>> BEGIN Supplied records

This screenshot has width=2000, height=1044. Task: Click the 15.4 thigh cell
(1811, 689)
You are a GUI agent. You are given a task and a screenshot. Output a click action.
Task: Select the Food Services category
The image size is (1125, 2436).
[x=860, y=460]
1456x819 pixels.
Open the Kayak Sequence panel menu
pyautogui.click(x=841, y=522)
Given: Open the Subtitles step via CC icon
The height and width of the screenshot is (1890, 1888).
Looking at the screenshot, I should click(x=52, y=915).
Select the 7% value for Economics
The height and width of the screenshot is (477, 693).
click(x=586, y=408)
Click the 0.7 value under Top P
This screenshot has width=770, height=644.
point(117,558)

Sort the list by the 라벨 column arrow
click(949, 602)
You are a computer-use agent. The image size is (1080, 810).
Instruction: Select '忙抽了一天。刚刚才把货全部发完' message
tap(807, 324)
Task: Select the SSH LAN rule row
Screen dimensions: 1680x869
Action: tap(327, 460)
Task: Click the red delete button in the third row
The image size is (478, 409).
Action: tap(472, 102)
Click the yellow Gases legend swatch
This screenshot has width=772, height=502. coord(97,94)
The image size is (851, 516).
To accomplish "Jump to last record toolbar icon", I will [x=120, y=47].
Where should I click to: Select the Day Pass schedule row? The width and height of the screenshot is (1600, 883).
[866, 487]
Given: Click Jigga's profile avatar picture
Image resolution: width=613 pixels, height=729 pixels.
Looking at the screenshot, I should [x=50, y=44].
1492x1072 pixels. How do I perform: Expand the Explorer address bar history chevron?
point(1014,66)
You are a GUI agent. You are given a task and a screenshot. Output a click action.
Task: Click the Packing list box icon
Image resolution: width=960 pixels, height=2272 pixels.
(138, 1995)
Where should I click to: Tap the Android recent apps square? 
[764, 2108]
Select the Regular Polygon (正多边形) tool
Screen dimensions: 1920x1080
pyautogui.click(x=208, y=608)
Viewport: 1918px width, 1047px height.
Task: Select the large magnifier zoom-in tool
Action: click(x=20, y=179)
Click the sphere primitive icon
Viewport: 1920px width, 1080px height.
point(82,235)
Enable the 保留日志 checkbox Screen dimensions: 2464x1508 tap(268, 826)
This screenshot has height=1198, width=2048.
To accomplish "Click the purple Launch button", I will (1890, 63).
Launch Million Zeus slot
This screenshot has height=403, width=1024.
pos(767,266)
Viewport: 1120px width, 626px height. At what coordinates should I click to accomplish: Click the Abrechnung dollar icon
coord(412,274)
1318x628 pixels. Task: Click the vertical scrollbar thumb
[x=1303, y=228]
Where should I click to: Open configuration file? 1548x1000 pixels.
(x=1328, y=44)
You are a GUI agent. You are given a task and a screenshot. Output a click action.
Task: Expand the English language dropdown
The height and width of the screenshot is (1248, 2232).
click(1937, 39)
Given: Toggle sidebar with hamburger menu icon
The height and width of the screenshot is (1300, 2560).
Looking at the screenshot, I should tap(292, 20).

>> END Supplied records

- **Your task**: Render the records above as a JSON list of strings, one string per line, and omit any blank lines.

- **Final result**:
[
  "This screenshot has width=2000, height=1044. Task: Click the 15.4 thigh cell",
  "(1811, 689)",
  "You are a GUI agent. You are given a task and a screenshot. Output a click action.",
  "Task: Select the Food Services category",
  "The image size is (1125, 2436).",
  "[x=860, y=460]",
  "1456x819 pixels.",
  "Open the Kayak Sequence panel menu",
  "pyautogui.click(x=841, y=522)",
  "Given: Open the Subtitles step via CC icon",
  "The height and width of the screenshot is (1890, 1888).",
  "Looking at the screenshot, I should click(x=52, y=915).",
  "Select the 7% value for Economics",
  "The height and width of the screenshot is (477, 693).",
  "click(x=586, y=408)",
  "Click the 0.7 value under Top P",
  "This screenshot has width=770, height=644.",
  "point(117,558)",
  "Sort the list by the 라벨 column arrow",
  "click(949, 602)",
  "You are a computer-use agent. The image size is (1080, 810).",
  "Instruction: Select '忙抽了一天。刚刚才把货全部发完' message",
  "tap(807, 324)",
  "Task: Select the SSH LAN rule row",
  "Screen dimensions: 1680x869",
  "Action: tap(327, 460)",
  "Task: Click the red delete button in the third row",
  "The image size is (478, 409).",
  "Action: tap(472, 102)",
  "Click the yellow Gases legend swatch",
  "This screenshot has width=772, height=502. coord(97,94)",
  "The image size is (851, 516).",
  "To accomplish \"Jump to last record toolbar icon\", I will [x=120, y=47].",
  "Where should I click to: Select the Day Pass schedule row? The width and height of the screenshot is (1600, 883).",
  "[866, 487]",
  "Given: Click Jigga's profile avatar picture",
  "Image resolution: width=613 pixels, height=729 pixels.",
  "Looking at the screenshot, I should [x=50, y=44].",
  "1492x1072 pixels. How do I perform: Expand the Explorer address bar history chevron?",
  "point(1014,66)",
  "You are a GUI agent. You are given a task and a screenshot. Output a click action.",
  "Task: Click the Packing list box icon",
  "Image resolution: width=960 pixels, height=2272 pixels.",
  "(138, 1995)",
  "Where should I click to: Tap the Android recent apps square? ",
  "[764, 2108]",
  "Select the Regular Polygon (正多边形) tool",
  "Screen dimensions: 1920x1080",
  "pyautogui.click(x=208, y=608)",
  "Viewport: 1918px width, 1047px height.",
  "Task: Select the large magnifier zoom-in tool",
  "Action: click(x=20, y=179)",
  "Click the sphere primitive icon",
  "Viewport: 1920px width, 1080px height.",
  "point(82,235)",
  "Enable the 保留日志 checkbox Screen dimensions: 2464x1508 tap(268, 826)",
  "This screenshot has height=1198, width=2048.",
  "To accomplish \"Click the purple Launch button\", I will (1890, 63).",
  "Launch Million Zeus slot",
  "This screenshot has height=403, width=1024.",
  "pos(767,266)",
  "Viewport: 1120px width, 626px height. At what coordinates should I click to accomplish: Click the Abrechnung dollar icon",
  "coord(412,274)",
  "1318x628 pixels. Task: Click the vertical scrollbar thumb",
  "[x=1303, y=228]",
  "Where should I click to: Open configuration file? 1548x1000 pixels.",
  "(x=1328, y=44)",
  "You are a GUI agent. You are given a task and a screenshot. Output a click action.",
  "Task: Expand the English language dropdown",
  "The height and width of the screenshot is (1248, 2232).",
  "click(1937, 39)",
  "Given: Toggle sidebar with hamburger menu icon",
  "The height and width of the screenshot is (1300, 2560).",
  "Looking at the screenshot, I should tap(292, 20)."
]